Deployment allows you to configure and activate the infrastructure needed to serve model predictions. With just a few simple steps, you can deploy a trained model and start generating predictions.
Cloud model deployment via Clarifai requires a paid plan. You can try local deployment with Local Runners for free.
Step 1: Sign Up or Log In
Start by logging in to your Clarifai account, or sign up for a new one to unlock access to the platform’s powerful AI capabilities.
Step 2: Get a Model
Clarifai’s Community platform offers a wide selection of cutting-edge models ready for integration into your AI projects.
You can easily find a model to use by visiting the Community homepage and exploring the Trending AI Models section, which highlights popular and ready-to-use models.
After finding a model, click the DEPLOY THE MODEL button in the bottom right corner of its information card.

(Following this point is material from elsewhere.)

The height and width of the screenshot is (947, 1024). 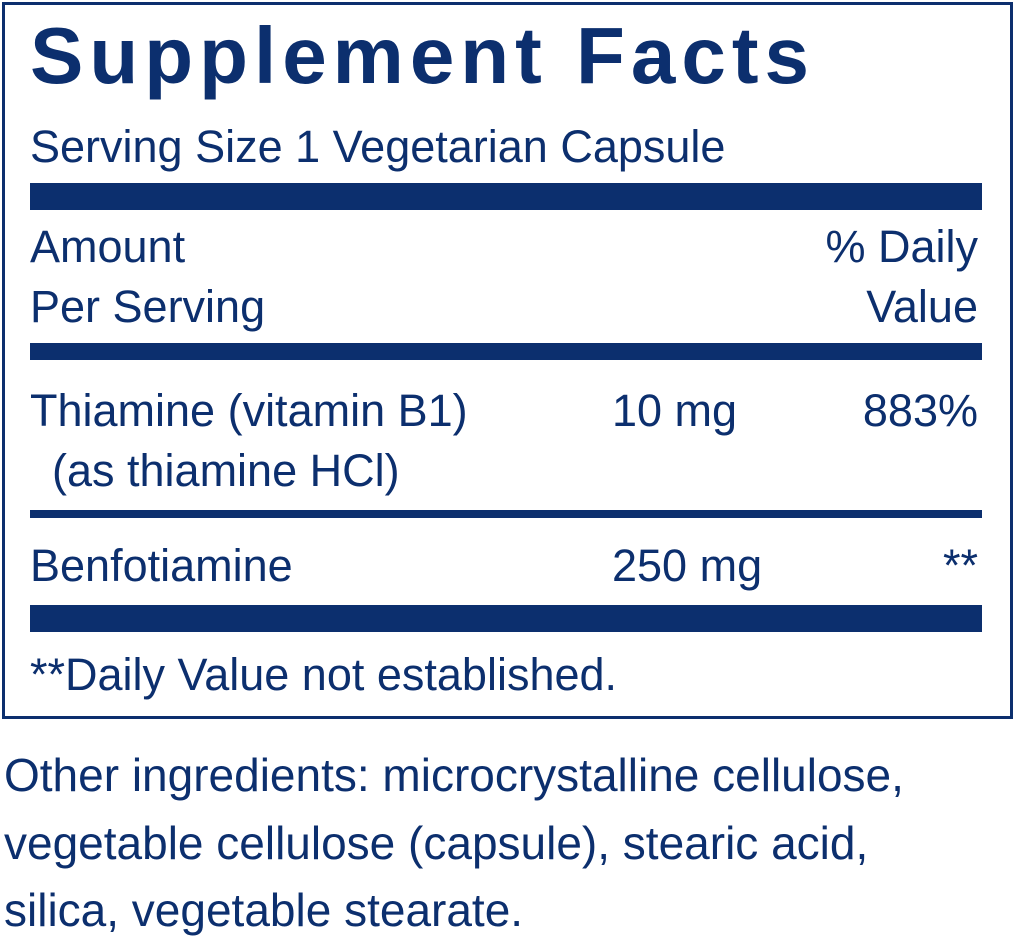 What do you see at coordinates (902, 246) in the screenshot?
I see `daily-value-header: % Daily` at bounding box center [902, 246].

Step 3: Review Your Compute Instances
After clicking the button, a pop-up window will appear showing the available pre-configured compute instance for deployment, along with a pre-filled Personal Access Token (PAT) for authentication.
Review the options and choose the one that best fits your needs.
- Basic Compute — Recommended for development and quick tests, offering reliable, low-cost performance.
- Advanced Compute — Ideal for large-scale production inference or training of complex models.
If you prefer more control and want to deploy the model using an existing cluster and nodepool, click the provided link in the pop-up window. This will allow you to customize the deployment based on your needs.
Then, click the Deploy button.
A notification will appear at the top of the page confirming that a cluster and nodepool have been successfully created using the pre-configured settings, and the model has been deployed within this infrastructure.
You’ll then be automatically redirected to the newly created nodepool page, where you can view your compute settings and the deployed model.
Step 4: Run Inferences
To make a prediction using your deployed model, start by navigating to its individual page. You can do this by clicking the model listed on the nodepool page.
Next, on the deployed model’s page, click the Open in Playground button in the upper-right corner.
You’ll be taken to the Playground interface, where you can enter your prompt in the message box to run inferences using your deployed model. You can also try one of the predefined prompt examples.
Click the arrow icon in the message box to submit your request.
The response will be streamed directly on the interface, allowing you to view the output in real time.
Note: If you submit a request and don't receive a response right away, the model may still be loading. Wait a few seconds, then try sending your request again.